» Problem to work on:
Every single entry should be printed exactly.

(Supplied records Opens)

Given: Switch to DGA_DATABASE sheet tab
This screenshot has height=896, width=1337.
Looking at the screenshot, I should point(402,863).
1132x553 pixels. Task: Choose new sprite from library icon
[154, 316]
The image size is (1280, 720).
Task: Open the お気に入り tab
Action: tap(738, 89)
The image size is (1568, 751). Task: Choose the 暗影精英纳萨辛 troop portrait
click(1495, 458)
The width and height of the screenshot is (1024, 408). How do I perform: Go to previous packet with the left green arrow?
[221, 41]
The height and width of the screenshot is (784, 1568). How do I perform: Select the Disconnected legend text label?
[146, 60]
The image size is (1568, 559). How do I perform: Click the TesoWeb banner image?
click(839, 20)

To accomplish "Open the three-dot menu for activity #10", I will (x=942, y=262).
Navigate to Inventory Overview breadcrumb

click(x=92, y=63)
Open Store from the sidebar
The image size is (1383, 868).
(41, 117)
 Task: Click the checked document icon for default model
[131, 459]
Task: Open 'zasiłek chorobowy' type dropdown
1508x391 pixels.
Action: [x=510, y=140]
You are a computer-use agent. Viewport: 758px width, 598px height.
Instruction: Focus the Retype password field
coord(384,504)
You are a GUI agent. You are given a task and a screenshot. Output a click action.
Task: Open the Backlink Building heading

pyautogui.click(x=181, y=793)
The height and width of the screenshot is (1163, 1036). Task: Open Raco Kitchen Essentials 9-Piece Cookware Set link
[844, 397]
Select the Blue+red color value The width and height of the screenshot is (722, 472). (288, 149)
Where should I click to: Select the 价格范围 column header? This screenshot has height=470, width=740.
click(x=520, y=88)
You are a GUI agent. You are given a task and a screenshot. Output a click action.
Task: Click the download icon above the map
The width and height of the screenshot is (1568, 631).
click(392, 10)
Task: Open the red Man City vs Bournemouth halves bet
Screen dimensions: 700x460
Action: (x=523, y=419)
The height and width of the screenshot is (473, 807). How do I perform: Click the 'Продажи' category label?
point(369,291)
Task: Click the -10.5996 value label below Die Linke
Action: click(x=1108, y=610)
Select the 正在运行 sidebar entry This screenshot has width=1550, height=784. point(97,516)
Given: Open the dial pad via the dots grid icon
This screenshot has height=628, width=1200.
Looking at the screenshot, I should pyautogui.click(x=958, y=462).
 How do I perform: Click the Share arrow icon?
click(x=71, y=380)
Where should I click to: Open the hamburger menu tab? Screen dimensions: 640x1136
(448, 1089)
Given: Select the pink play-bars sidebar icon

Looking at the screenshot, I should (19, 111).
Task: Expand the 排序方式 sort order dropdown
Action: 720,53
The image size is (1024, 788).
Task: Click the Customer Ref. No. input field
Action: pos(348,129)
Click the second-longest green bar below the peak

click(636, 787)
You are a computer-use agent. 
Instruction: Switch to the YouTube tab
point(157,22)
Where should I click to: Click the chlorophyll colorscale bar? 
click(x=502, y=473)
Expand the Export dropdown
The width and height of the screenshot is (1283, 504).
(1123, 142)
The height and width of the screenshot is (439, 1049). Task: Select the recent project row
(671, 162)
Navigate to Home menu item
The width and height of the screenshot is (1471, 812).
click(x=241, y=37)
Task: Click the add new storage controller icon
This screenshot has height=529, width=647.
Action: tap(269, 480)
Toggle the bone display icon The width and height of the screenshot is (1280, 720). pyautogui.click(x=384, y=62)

(Supplied records Closes)

» Result:
Given: Switch to DGA_DATABASE sheet tab
This screenshot has height=896, width=1337.
Looking at the screenshot, I should point(402,863).
1132x553 pixels. Task: Choose new sprite from library icon
[154, 316]
The image size is (1280, 720).
Task: Open the お気に入り tab
Action: tap(738, 89)
The image size is (1568, 751). Task: Choose the 暗影精英纳萨辛 troop portrait
click(1495, 458)
The width and height of the screenshot is (1024, 408). How do I perform: Go to previous packet with the left green arrow?
[221, 41]
The height and width of the screenshot is (784, 1568). How do I perform: Select the Disconnected legend text label?
[146, 60]
The image size is (1568, 559). How do I perform: Click the TesoWeb banner image?
click(839, 20)

To accomplish "Open the three-dot menu for activity #10", I will (x=942, y=262).
Navigate to Inventory Overview breadcrumb

click(x=92, y=63)
Open Store from the sidebar
The image size is (1383, 868).
(41, 117)
 Task: Click the checked document icon for default model
[131, 459]
Task: Open 'zasiłek chorobowy' type dropdown
1508x391 pixels.
Action: [x=510, y=140]
You are a computer-use agent. Viewport: 758px width, 598px height.
Instruction: Focus the Retype password field
coord(384,504)
You are a GUI agent. You are given a task and a screenshot. Output a click action.
Task: Open the Backlink Building heading

pyautogui.click(x=181, y=793)
The height and width of the screenshot is (1163, 1036). Task: Open Raco Kitchen Essentials 9-Piece Cookware Set link
[844, 397]
Select the Blue+red color value The width and height of the screenshot is (722, 472). (288, 149)
Where should I click to: Select the 价格范围 column header? This screenshot has height=470, width=740.
click(x=520, y=88)
You are a GUI agent. You are given a task and a screenshot. Output a click action.
Task: Click the download icon above the map
The width and height of the screenshot is (1568, 631).
click(392, 10)
Task: Open the red Man City vs Bournemouth halves bet
Screen dimensions: 700x460
Action: (x=523, y=419)
The height and width of the screenshot is (473, 807). How do I perform: Click the 'Продажи' category label?
point(369,291)
Task: Click the -10.5996 value label below Die Linke
Action: click(x=1108, y=610)
Select the 正在运行 sidebar entry This screenshot has width=1550, height=784. point(97,516)
Given: Open the dial pad via the dots grid icon
This screenshot has height=628, width=1200.
Looking at the screenshot, I should pyautogui.click(x=958, y=462).
 How do I perform: Click the Share arrow icon?
click(x=71, y=380)
Where should I click to: Open the hamburger menu tab? Screen dimensions: 640x1136
(448, 1089)
Given: Select the pink play-bars sidebar icon

Looking at the screenshot, I should (19, 111).
Task: Expand the 排序方式 sort order dropdown
Action: 720,53
The image size is (1024, 788).
Task: Click the Customer Ref. No. input field
Action: pos(348,129)
Click the second-longest green bar below the peak

click(636, 787)
You are a computer-use agent. 
Instruction: Switch to the YouTube tab
point(157,22)
Where should I click to: Click the chlorophyll colorscale bar? 
click(x=502, y=473)
Expand the Export dropdown
The width and height of the screenshot is (1283, 504).
(1123, 142)
The height and width of the screenshot is (439, 1049). Task: Select the recent project row
(671, 162)
Navigate to Home menu item
The width and height of the screenshot is (1471, 812).
click(x=241, y=37)
Task: Click the add new storage controller icon
This screenshot has height=529, width=647.
Action: tap(269, 480)
Toggle the bone display icon The width and height of the screenshot is (1280, 720). pyautogui.click(x=384, y=62)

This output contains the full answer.